- [TASK TO COMPLETE]: Copy out the whole MNIST augmentation notebook below, character for character.

[DOCUMENT TEXT Boundary: Start]

- Traget: Included Augmentation to make train data complex
- Results: 
    - Parameters : 7348
    - Best Train accuracy : 97.85
    - Best Test accuracy : 99.42
- Analysis: 
    - Augmentation makes the training data complex, hence test accuracy is always greater than train accuracy
    - The test accuracy has increased from previous 99.40 to 99.42. Consistently seen 99.4 in 2 epochs 

# Import Libraries

In [68]:
from __future__ import print_function
import torch
import torch.nn as nn
import torch.nn.functional as F
import torch.optim as optim
from torchvision import datasets, transforms
%matplotlib inline
import matplotlib.pyplot as plt
import models
import warnings
warnings.filterwarnings("ignore")

### Calculating the mean and std dev. of the dataset

In [81]:
tensor_transforms = transforms.Compose([transforms.ToTensor()])

exp = datasets.MNIST('./data', train=True, download=True, transform=tensor_transforms)

In [82]:
exp_train_data = exp.train_data
exp_test_data = exp.test_data
print(exp_train_data.shape)
print(exp_test_data.shape)


torch.Size([60000, 28, 28])
torch.Size([60000, 28, 28])


In [83]:
exp_train_data = exp.transform(exp_train_data.numpy())
print('[Train]')
print(' - Numpy Shape:', exp.train_data.cpu().numpy().shape)
print(' - Tensor Shape:', exp.train_data.size())
print(' - min:', torch.min(exp_train_data))
print(' - max:', torch.max(exp_train_data))
print(' - mean:', torch.mean(exp_train_data))
print(' - std:', torch.std(exp_train_data))
print(' - var:', torch.var(exp_train_data))

[Train]
 - Numpy Shape: (60000, 28, 28)
 - Tensor Shape: torch.Size([60000, 28, 28])
 - min: tensor(0.)
 - max: tensor(1.)
 - mean: tensor(0.1307)
 - std: tensor(0.3081)
 - var: tensor(0.0949)

[DOCUMENT TEXT Boundary: End]
[GIVEN RECORDS Boundary: Start]

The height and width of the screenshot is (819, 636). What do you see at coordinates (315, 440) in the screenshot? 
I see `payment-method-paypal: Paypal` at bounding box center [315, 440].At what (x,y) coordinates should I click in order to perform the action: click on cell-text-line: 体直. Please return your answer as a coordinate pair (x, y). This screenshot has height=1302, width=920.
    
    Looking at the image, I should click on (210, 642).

[GIVEN RECORDS Boundary: End]
[GIVEN RECORDS Boundary: Start]

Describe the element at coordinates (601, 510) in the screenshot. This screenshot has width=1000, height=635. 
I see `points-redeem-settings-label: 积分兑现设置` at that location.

[GIVEN RECORDS Boundary: End]
[GIVEN RECORDS Boundary: Start]

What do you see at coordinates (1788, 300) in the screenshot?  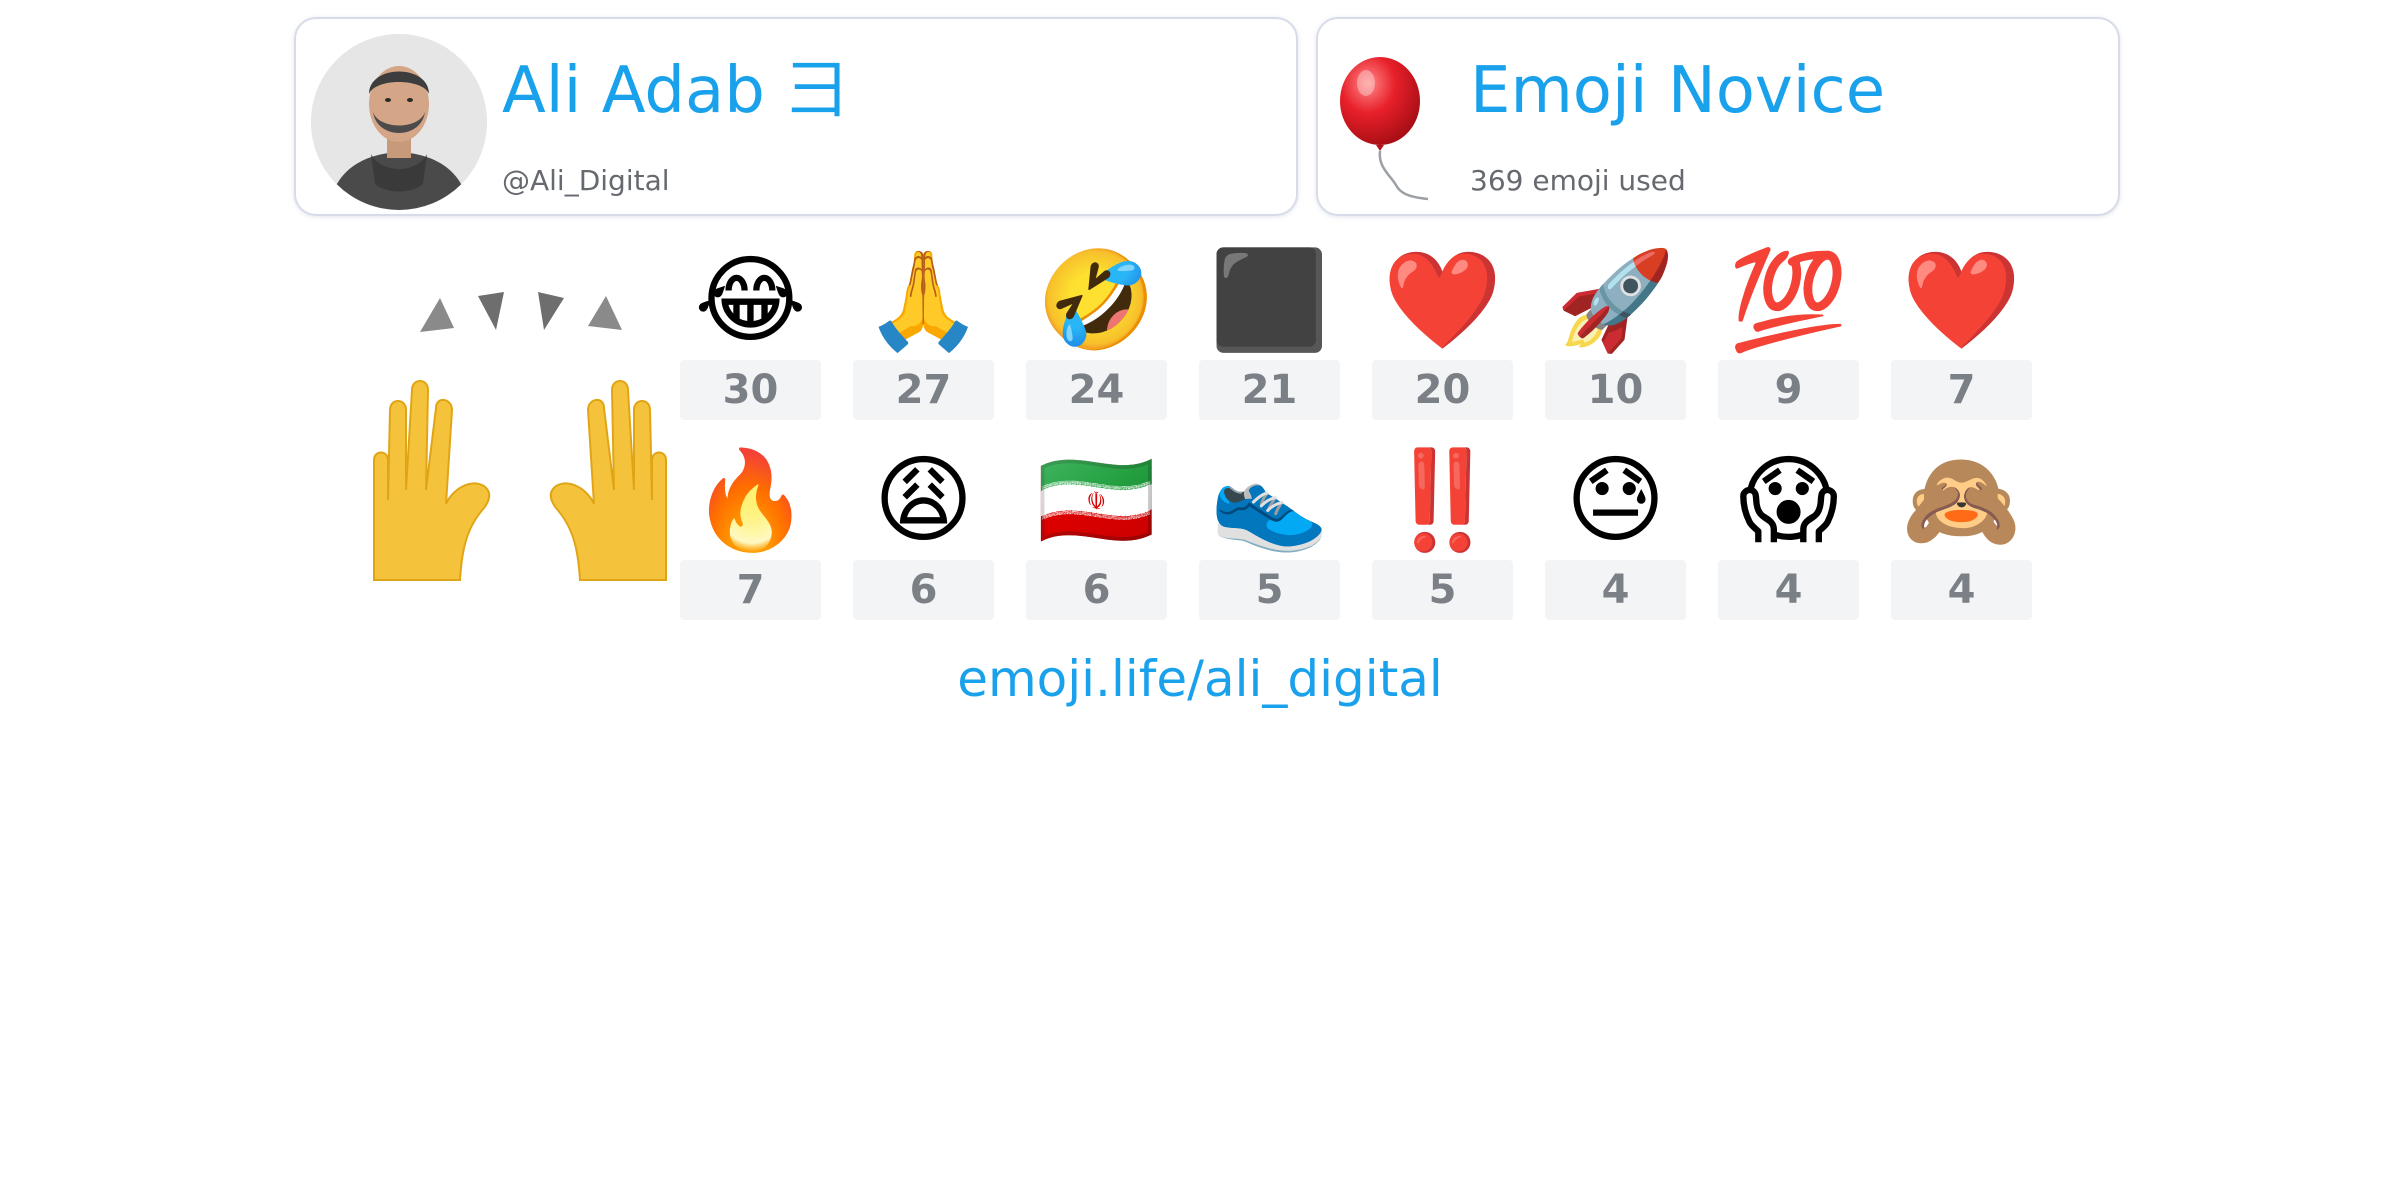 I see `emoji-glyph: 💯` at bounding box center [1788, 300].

[GIVEN RECORDS Boundary: End]

- [RESPONSE]:
- Traget: Included Augmentation to make train data complex
- Results: 
    - Parameters : 7348
    - Best Train accuracy : 97.85
    - Best Test accuracy : 99.42
- Analysis: 
    - Augmentation makes the training data complex, hence test accuracy is always greater than train accuracy
    - The test accuracy has increased from previous 99.40 to 99.42. Consistently seen 99.4 in 2 epochs 

# Import Libraries

In [68]:
from __future__ import print_function
import torch
import torch.nn as nn
import torch.nn.functional as F
import torch.optim as optim
from torchvision import datasets, transforms
%matplotlib inline
import matplotlib.pyplot as plt
import models
import warnings
warnings.filterwarnings("ignore")

### Calculating the mean and std dev. of the dataset

In [81]:
tensor_transforms = transforms.Compose([transforms.ToTensor()])

exp = datasets.MNIST('./data', train=True, download=True, transform=tensor_transforms)

In [82]:
exp_train_data = exp.train_data
exp_test_data = exp.test_data
print(exp_train_data.shape)
print(exp_test_data.shape)


torch.Size([60000, 28, 28])
torch.Size([60000, 28, 28])


In [83]:
exp_train_data = exp.transform(exp_train_data.numpy())
print('[Train]')
print(' - Numpy Shape:', exp.train_data.cpu().numpy().shape)
print(' - Tensor Shape:', exp.train_data.size())
print(' - min:', torch.min(exp_train_data))
print(' - max:', torch.max(exp_train_data))
print(' - mean:', torch.mean(exp_train_data))
print(' - std:', torch.std(exp_train_data))
print(' - var:', torch.var(exp_train_data))

[Train]
 - Numpy Shape: (60000, 28, 28)
 - Tensor Shape: torch.Size([60000, 28, 28])
 - min: tensor(0.)
 - max: tensor(1.)
 - mean: tensor(0.1307)
 - std: tensor(0.3081)
 - var: tensor(0.0949)